Synopsis from 23:59 The Movie FB page: A rumor had been circulating like wildfire amongst the soldiers. A mad woman living on the island had died at the exact hour of 23:59, and it is believed that her spirit had returned to haunt the soldiers at the exact same time.
One of the recruits, Tan, the introverted platoon outcast, is adamant that he will be the next victim of the mad woman's spirit. He tries to convince his buddy Jeremy that the woman's spirit has been visiting him every night. Jeremy laughs it off and claims that there are no such things as ghosts in this world. They only exist because of Tan's overactive imagination. However, during the 24km road march for the platoon in the forest, Tan was found dead by the river, with his limbs contorted in a strange way and an expression of deep fear on his face.

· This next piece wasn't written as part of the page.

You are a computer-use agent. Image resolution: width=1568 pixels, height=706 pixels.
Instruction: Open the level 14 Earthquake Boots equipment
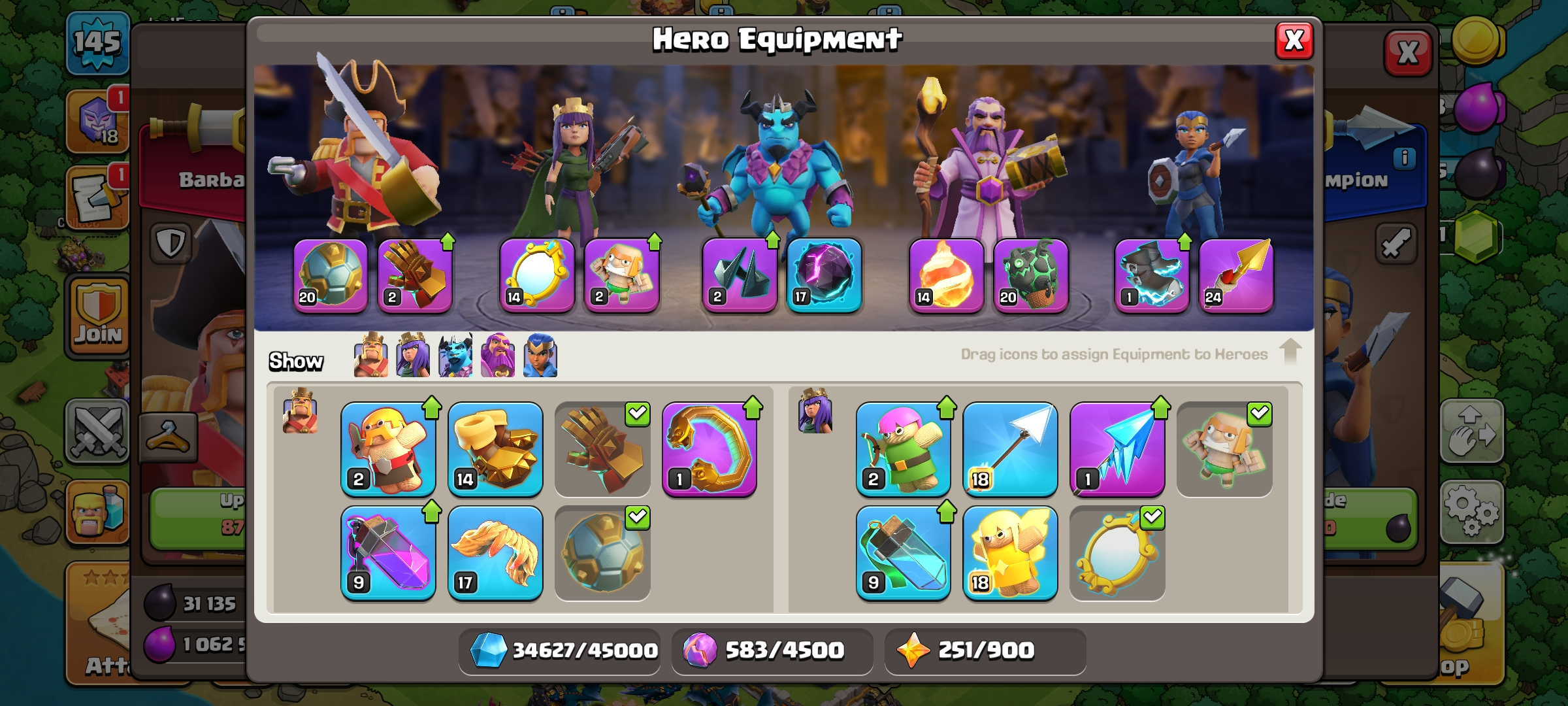tap(495, 448)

Overwhelmed with guilt, Jeremy decides to investigate Tan's death, convinced that it was not an accident as what the military officers believe. Little does he know that the truth behind Tan's death will unearth a terrible dark secret of the island and he will have to confront his deepest fears in order to find the truth.
Here's my feedback: Being a big fan of the horror genre, I can safely say that 23:59 is considerably mild and won't spook you to death. It doesn't have the spine-tingling, pure evil factor that broods all over you at the end of the movie but it does have some significant scary moments. Having said that, pay attention to scenes related to the character called "Chester". Another worthy-to-be-highlighted scene is when Sergeant Kuah (Mark Lee from Petaling Street Warriors) is doing headcount in the jungle while looking for the missing Tan...
I like its simple and straightforward plot based on supposedly true accounts about ghosts in Pulau Tekong. To heighten the movie's spookiness, most scenes are shot at night and in the jungle's naturally spooky atmosphere. The ghosts are not that scary-looking, so camera angles and some sound effect produce the necessary end-result to make you believe that they are scary.
To diffuse some tension, just stay relaxed and laugh at Sergeant Kuah's Singlish with Hokkien accent. He does it so naturally that I thought I'm watching a horror comedy.
Overall, if you don't mind watching a mild spooky movie, you might want to count this movie in.